Takata Corporation has announced the recall of an additional 3.3 million vehicles, which could have defective airbags. Since 2016, the Japanese company recalled an estimated 34 million vehicles due to a possible malfunction — which causes airbags to violently explode. According to the United States Department of Transportation, the faulty airbags have caused more than 180 injuries and at least 20 deaths.
As reported by The National Highway Traffic Safety Administration, the massive recall will be announced in several phases, which began in May 2016 and are expected to conclude in December 2019. The NHTSA said the total number of vehicles affected by the recall could exceed 60 million.
The recall, which is being called “one of the largest and most complex… in U.S. history,” was prompted by reports of airbags inflating unexpectedly and causing serious injury and a number of deaths.
As reported by CBS News, the Takata Corporation’s airbags were manufactured using ammonium nitrate as a propellant. Unfortunately, the chemical proved to be unstable in certain environments.
Ideally, the impact of a crash would trigger the ammonium nitrate to explode at a controlled rate and inflate the airbag without causing injury to a vehicle’s occupants. However, the manufacturers did not anticipate the how volatile the chemical would become when exposed to changes in temperature and humidity.
After investigating reports of airbags exploding unexpectedly, and far more violently than expected, the Takata Corporation discovered the ammonium nitrate was breaking down when exposed to high temperatures and humidity.
Under those conditions, the chemical propellant burned much faster than anticipated and caused a buildup of pressure inside the propellant container. As a result, the containers violently exploded and some vehicle occupants were injured or killed.

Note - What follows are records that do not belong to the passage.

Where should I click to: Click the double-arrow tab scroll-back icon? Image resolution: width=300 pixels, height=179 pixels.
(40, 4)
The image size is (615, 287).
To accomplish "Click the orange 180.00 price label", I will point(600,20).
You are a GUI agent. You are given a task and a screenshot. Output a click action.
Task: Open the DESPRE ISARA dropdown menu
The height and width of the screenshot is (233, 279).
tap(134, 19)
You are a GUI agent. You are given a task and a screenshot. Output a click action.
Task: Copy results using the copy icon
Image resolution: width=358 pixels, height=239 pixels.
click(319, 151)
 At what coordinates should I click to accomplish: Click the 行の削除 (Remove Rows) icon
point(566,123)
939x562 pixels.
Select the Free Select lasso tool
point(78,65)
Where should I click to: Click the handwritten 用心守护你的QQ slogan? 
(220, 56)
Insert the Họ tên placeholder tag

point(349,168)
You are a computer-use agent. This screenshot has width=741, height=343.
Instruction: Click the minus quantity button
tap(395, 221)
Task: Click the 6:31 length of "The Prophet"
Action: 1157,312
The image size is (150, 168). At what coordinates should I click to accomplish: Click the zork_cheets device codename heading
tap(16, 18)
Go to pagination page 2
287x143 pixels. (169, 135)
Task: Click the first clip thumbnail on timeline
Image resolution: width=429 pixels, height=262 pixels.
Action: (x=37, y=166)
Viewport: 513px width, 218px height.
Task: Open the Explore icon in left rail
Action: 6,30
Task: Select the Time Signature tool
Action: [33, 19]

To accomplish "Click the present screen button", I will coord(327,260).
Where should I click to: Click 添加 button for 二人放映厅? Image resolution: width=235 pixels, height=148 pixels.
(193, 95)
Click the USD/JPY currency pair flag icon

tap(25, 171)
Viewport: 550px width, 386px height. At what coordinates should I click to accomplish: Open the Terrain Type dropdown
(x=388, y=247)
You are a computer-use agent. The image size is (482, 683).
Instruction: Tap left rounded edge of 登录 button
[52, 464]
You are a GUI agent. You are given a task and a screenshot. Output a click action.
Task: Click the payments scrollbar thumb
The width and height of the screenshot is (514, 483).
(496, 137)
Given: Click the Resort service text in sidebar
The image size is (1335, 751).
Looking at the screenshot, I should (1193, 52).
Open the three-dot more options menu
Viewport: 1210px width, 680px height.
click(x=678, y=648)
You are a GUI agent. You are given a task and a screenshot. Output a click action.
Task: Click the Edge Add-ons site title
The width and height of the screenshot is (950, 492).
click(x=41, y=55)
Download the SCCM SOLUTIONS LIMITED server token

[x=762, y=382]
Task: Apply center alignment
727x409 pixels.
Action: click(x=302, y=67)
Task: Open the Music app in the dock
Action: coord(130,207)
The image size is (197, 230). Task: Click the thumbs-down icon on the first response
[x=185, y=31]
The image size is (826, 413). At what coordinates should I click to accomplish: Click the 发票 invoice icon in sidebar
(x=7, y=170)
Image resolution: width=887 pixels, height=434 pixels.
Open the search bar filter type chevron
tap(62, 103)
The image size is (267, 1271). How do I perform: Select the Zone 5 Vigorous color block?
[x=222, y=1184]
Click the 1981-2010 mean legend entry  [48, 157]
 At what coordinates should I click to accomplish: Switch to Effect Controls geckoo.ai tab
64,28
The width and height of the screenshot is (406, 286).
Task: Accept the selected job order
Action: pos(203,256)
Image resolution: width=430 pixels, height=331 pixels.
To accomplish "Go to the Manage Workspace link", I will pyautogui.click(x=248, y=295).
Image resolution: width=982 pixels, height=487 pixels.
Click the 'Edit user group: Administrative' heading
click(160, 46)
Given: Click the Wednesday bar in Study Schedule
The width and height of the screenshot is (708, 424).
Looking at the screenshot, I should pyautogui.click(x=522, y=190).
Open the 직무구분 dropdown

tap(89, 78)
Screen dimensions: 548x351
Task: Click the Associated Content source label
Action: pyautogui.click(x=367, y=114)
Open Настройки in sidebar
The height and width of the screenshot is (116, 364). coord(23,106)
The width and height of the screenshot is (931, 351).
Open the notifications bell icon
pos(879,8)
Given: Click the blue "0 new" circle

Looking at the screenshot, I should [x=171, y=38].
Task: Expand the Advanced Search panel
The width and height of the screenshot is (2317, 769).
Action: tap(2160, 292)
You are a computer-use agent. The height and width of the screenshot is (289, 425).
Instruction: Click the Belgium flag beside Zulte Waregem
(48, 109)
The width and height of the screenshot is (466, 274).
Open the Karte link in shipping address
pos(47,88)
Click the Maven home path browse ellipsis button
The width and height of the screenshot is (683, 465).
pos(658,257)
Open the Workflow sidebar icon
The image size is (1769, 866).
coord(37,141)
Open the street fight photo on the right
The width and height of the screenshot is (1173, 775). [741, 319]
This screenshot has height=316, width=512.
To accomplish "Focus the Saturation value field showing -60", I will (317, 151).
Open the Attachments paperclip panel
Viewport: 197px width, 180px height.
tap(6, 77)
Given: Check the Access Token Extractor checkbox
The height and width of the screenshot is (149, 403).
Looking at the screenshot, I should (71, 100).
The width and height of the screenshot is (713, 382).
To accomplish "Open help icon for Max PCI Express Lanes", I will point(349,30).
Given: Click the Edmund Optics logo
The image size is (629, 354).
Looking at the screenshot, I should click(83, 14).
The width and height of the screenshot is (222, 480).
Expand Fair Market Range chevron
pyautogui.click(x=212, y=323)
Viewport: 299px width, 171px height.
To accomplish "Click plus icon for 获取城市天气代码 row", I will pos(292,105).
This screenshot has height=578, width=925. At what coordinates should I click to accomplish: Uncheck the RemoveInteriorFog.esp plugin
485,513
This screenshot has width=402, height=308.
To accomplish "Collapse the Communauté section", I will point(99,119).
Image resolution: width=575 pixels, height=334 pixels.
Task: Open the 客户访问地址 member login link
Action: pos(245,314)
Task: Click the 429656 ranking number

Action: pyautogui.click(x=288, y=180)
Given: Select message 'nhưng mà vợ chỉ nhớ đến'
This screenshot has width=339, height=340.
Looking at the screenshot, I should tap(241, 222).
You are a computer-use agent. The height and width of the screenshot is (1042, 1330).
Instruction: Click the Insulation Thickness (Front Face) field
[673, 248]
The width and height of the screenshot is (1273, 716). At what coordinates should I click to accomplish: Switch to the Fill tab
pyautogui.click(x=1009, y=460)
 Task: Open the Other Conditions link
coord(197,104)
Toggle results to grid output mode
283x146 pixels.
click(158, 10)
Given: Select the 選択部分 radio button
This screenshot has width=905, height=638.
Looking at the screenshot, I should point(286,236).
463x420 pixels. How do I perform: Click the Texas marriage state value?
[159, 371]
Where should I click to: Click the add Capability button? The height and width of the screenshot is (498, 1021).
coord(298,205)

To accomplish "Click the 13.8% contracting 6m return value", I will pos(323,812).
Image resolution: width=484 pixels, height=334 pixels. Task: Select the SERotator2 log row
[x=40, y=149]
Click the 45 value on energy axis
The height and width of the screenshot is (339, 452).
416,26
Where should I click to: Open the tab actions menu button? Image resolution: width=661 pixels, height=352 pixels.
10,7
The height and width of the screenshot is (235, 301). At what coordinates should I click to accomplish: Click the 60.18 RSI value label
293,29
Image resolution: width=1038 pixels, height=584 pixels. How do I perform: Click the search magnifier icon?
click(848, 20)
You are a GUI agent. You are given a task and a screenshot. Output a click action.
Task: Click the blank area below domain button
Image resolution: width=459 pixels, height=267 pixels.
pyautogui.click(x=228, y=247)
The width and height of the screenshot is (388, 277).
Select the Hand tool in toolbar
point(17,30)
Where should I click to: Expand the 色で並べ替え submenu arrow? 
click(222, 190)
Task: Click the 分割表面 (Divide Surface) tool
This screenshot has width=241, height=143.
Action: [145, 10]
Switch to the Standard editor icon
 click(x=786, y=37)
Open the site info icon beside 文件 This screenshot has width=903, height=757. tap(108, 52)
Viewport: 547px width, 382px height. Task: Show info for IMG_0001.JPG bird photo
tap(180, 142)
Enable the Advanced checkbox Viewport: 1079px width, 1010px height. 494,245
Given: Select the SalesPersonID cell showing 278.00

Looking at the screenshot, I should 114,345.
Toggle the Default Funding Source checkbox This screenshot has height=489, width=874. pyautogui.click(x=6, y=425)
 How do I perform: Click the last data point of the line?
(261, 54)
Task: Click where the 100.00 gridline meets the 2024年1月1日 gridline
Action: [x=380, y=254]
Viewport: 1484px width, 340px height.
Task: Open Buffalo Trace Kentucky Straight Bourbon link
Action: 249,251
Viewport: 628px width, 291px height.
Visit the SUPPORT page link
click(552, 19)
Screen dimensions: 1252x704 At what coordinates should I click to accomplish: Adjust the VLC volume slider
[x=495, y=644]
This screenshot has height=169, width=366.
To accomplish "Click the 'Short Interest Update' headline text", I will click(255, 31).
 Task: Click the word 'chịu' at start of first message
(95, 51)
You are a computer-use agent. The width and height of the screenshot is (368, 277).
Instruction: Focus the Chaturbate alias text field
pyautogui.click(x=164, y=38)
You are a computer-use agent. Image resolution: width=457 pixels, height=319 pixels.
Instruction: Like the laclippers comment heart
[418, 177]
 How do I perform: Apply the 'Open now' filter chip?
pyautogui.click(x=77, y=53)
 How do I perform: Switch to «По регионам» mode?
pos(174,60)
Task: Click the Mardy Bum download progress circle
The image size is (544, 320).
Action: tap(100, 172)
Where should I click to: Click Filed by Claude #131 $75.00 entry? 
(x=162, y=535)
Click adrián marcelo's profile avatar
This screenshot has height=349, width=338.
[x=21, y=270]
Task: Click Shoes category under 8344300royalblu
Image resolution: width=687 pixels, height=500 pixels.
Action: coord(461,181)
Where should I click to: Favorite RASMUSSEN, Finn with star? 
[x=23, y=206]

According to the NHTSA, the phases of the recall were determined by the age of the vehicle and the region where the vehicle is located. Older vehicles located in hot and humid regions were included in the first recall. Whereas newer vehicles located in cooler and less humid regions will be recalled during a later phase.
A complete list of vehicles included in the Takata Corporation recall is available on the National Highway Traffic Safety Administration website. As the recall is not complete, the website will be updated as new vehicles are added to the list.